Sabemos que la Compañía nació sin Hermanos. San Ignacio vivió una teología pretridentina conmocionada por los aires de la Reforma e iluminada por la presencia de grandes místicos. Concibió la Compañía como una caballería ligera al servicio del Papa. Una vida religiosa sin grandes instituciones monásticas, de misioneros itinerantes.

Pero pronto comprendió que estos apóstoles de gran movilidad necesitaban una comunidad de referencia y un apoyo para ser más eficaces en su trabajo. Necesitaba casas de formación, atención a enfermos y envejecientes, centros de irradiación de la acción apostólica.

Al mismo tiempo aparecían quienes querían unirse a la misión de la naciente Compañía para apoyar el trabajo de sus miembros. Los hermanos Eguía son el ejemplo clásico. Ellos fueron los primeros coadjutores, espiritual y temporal. Ellos representaron el ancla de estabilidad para los que discurrían por el mundo en actividad misionera. En vida de San Ignacio los coadjutores temporales fueron pocos. Apenas llegaron a trece. En el generalato de Francisco de Borja habían aumentado significativamente para el servicio de colegios e instituciones.

Es bueno situarnos en el contexto de la época. El trabajo doméstico en las grandes instituciones era resuelto mayoritariamente con siervos y esclavos. A nivel familiar por el trabajo femenino. En las instituciones monásticas se creó el servicio de los Hermanos, frailes consagrados a estos servicios como apoyo a la labor apostólica sacerdotal.

Recordemos que en lo que es hoy Italia, en 1550, el 82% de la población era analfabeta. Pero eso no impedía que fueran excelentes técnicos o artistas. Pronto la Compañía descubrió en la vocación misionera de muchos Hermanos su capacidad de un nuevo protagonismo. En las Reducciones el Hermano jesuita era con frecuencia el educador y organizador comunitario. Fueron administradores, educadores, artesanos y artistas, técnicos, evangelizadores.

Hoy en América Latina, en todos los países, la cobertura escolar está por encima del 90% de la población en edad escolar.

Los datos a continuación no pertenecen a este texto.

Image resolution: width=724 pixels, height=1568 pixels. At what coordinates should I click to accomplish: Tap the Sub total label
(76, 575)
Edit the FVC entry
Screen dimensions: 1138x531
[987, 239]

Todos los países están trabajando ya no sólo cobertura, sino también calidad de la educación. Los jóvenes que descubren su vocación vienen con frecuencia con un título universitario.

La eclesiología del Vaticano II ha revalorizado el papel del laico en la Iglesia. No sólo como apoyo a la actividad evangelizadora del sacerdote, sino como evangelizador desde el sacerdocio común de los fieles. Cada vez es más frecuente el joven que siente el llamado a la Compañía sin unirlo a la vocación sacerdotal. Jóvenes que sienten una vocación laical para ser jesuita. Y se sorprenden cuando un promotor vocacional les dice ¿y por qué no sacerdote? El sacerdocio no se ve como una vocación superior, sino diferente.

La Iglesia del Vaticano II pasa por un nuevo protagonismo del laicado y por una reducción del protagonismo y el número de los clérigos. No es una desvalorización del sacerdocio ministerial. Pero sí una nueva valoración de la vocación laical. Esta nueva visión de la vocación de Hermano nos ayuda a valorar el elemento de vida religiosa también presente, pero menos evidente, en la vocación sacerdotal.

A comienzos del siglo XX, en el año 1900, los Hermanos eran más de la cuarta parte de los jesuitas (26.17%). Hoy son menos del 10% (8.3% en 2012). Pero quizá este nuevo estilo de Hermano nos anuncia la posibilidad de un nuevo crecimiento.

Pero supondría de nuestra parte una visión nueva de la vocación de jesuita Hermano, menos limitada en sus funciones, más centrada en la nueva manera de sentirnos colaboradores en la misión común, con más énfasis en la vida comunitaria (la fraternidad de Hermanos), más acorde con la eclesiología del Vaticano II.